Hoje, o voto dos eleitores de Estados
mais populosos vale menos do que os
de menor número de habitantes. Essa
distorção é um dos fatores que diluem
os compromissos do Congresso com o
interesse da maioria da população. Finalmente, deve-se extinguir a obrigatoriedade do voto, muito mais um direito
do que dever.
Verifica-se, mais uma vez, que bastou
o início do ano eleitoral -que deveria
ser sempre um período naturalmente
incorporado à rotina do Estado democrático- para que os gargalos da legislação político-eleitoral possibilitem o
início de movimentos sísmicos no âmbito do setor público. Permanecer ou
ascender ao poder torna-se, para muitos, mais importante do que honrar
compromissos partidários ou assumidos com os cidadãos. Assim, a reforma
política tem de contemplar o aperfeiçoamento da democracia e, ao mesmo
tempo, estimular posturas éticas no
exercício do poder conferido pelo voto.

* Dados armazenados:
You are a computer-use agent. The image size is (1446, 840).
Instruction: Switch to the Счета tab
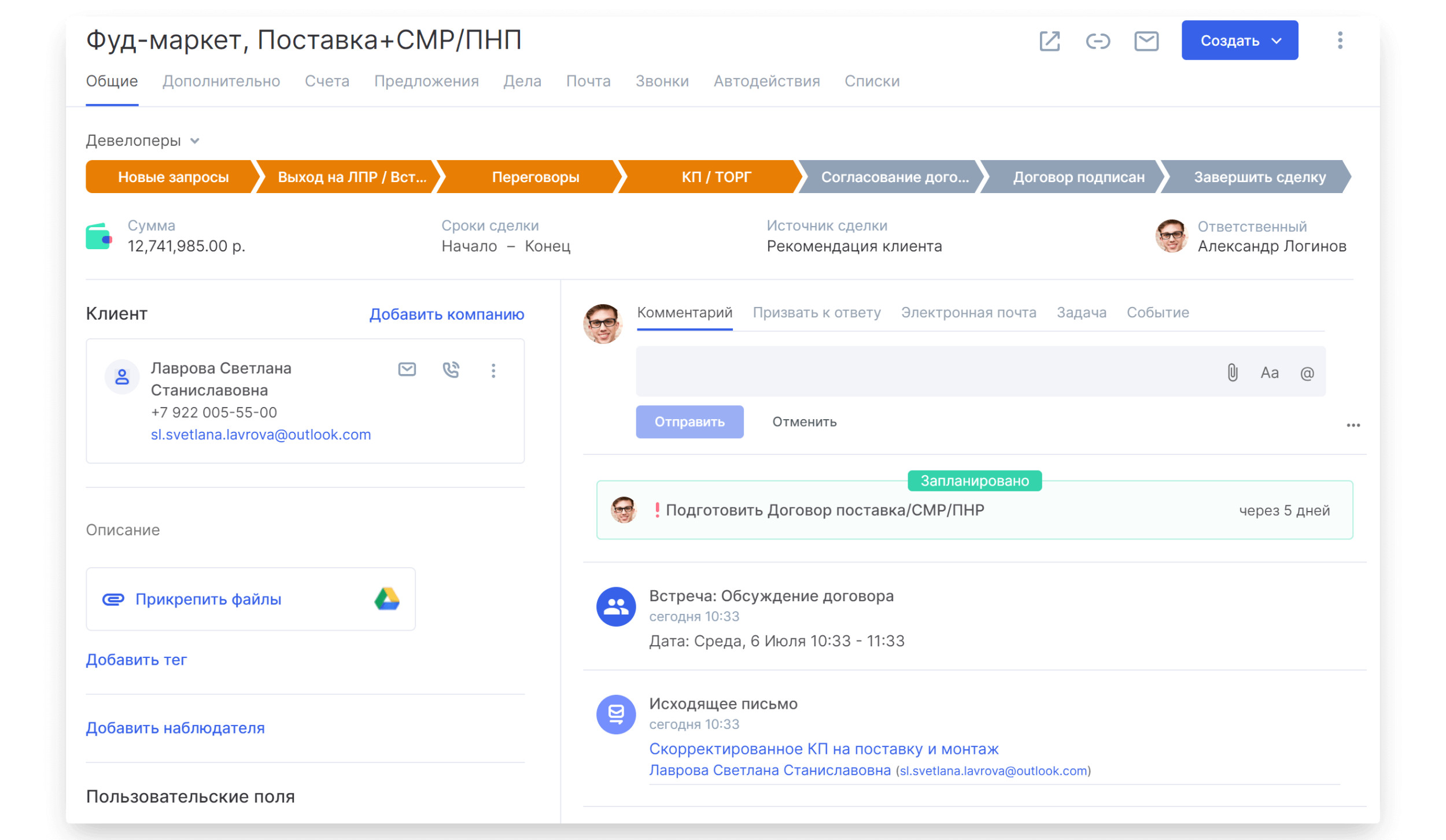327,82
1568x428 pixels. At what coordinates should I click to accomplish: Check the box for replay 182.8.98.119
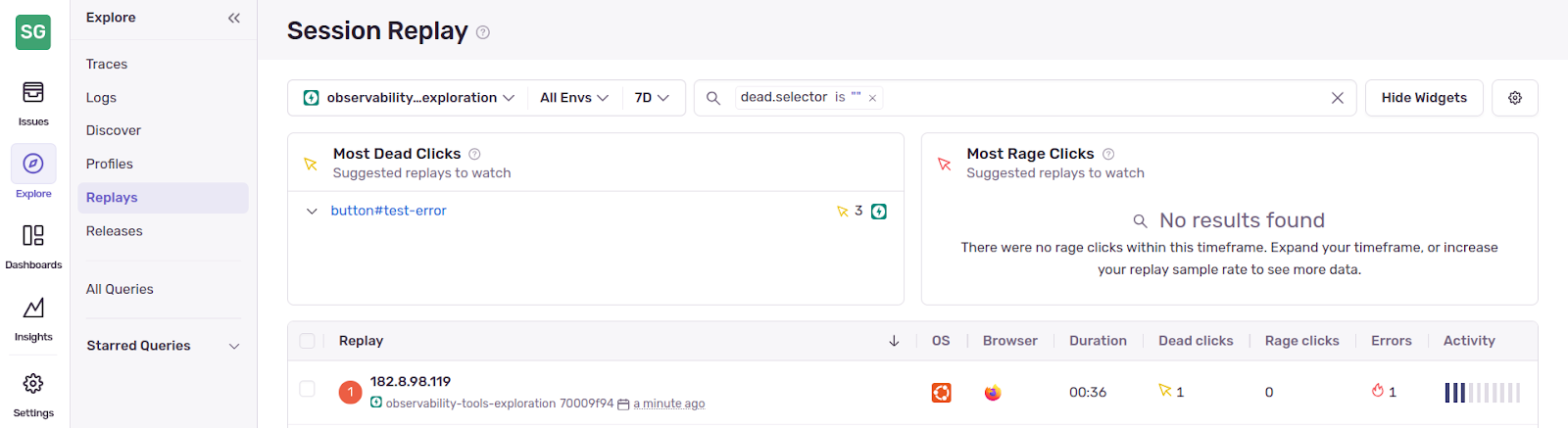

* Questão: Liste todas as formas verbais do texto apresentado em que o pronome "se" aparece ligado ao verbo por hífen, na ordem em que surgem.

* Resultado:
deve-se
Verifica-se
torna-se